Additionally, Fidelity’s FBTC ETF also continued its strong performance, adding $67.1 million, bringing its total net fund flows to $8.4 billion. Grayscale Bitcoin Trust (GBTC), which previously experienced outflows, is now witnessing renewed interest by attracting investments totaling $27 million and $4.6 million on May 16 and 17.

Interestingly, looking at data since March 24, seven of the largest spot ETFs in the US managed $5.65 billion in volume collectively, according to data from research firm Santiment posted to X on May 16. 

One prominent aspect of this increase is increased institutional participation. Based on Form 13F filings, during the first quarter, 937 US companies had exposure to Bitcoin ETFs. This far exceeds the number of companies investing in gold ETFs, which amounted to 95 companies in the same period after its launch.

Seeing the number of companies investing into spot Bitcoin ETFs, Matt Hougan, chief investment officer at Bitwise, feels very optimistic. He argued that although filings show that professional investors own between 7% and 10% of Bitcoin ETF AUM, initial 13F filings may simply reflect a “down payment” before serious institutional allocation into the new asset class.

Hougan also noted that many disclosed allocations cover only a small percentage of institutions’ AUM, suggesting that many companies will likely increase their mobilization of 1% of their assets over time. The adoption of Bitcoin as a legitimate investment asset among institutions is increasing. This surge also influenced Bitcoin’s pricing, with a five percent rise over the past week, reaching a trading value of $66,300.

As of the moment of composing, the net asset value of Bitcoin spot ETFs is recorded at $54.628 billion. The ETF’s net asset ratio, which is the market value compared to the total market value of Bitcoin, stands at 4.25%. Historical cumulative net inflows have reached $12.404 billion.

Bitcoin Spot ETFs show up to have a shining future within the cryptocurrency.
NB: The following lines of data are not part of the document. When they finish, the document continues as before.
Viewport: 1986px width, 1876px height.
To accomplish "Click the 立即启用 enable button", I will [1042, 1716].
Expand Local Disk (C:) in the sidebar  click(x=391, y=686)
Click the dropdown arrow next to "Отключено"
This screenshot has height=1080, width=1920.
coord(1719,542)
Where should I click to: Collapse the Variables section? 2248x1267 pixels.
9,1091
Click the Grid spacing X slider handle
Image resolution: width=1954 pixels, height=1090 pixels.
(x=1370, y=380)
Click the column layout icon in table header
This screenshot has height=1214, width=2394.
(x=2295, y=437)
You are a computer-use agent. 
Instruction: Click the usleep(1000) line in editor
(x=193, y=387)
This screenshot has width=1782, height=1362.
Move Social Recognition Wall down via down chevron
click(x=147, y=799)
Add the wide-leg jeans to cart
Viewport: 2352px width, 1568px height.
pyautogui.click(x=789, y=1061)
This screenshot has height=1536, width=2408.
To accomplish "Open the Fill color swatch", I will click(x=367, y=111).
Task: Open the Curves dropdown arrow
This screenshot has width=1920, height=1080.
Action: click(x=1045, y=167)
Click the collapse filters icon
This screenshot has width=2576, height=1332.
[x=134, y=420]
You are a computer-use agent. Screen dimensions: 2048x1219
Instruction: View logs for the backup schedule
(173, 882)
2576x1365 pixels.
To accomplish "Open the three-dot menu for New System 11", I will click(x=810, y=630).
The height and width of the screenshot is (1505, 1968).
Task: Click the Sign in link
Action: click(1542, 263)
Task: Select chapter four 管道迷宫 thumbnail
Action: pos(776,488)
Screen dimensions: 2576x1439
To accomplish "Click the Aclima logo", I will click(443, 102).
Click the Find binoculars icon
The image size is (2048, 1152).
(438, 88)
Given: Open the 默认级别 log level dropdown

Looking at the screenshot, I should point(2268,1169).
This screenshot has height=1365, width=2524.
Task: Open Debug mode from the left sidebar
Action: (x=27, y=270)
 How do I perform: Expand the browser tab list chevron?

With inflows surpassing $726 million, there’s a developing investor certainty in Bitcoin’s potential as an important investment. 

This surge in capital signals increasing acceptance among institutional investors, revitalizing the market. As more companies invest in Bitcoin ETFs, the market is set for further expansion. This trend is positive for Bitcoin Spot ETFs, solidifying their role in digital asset investment.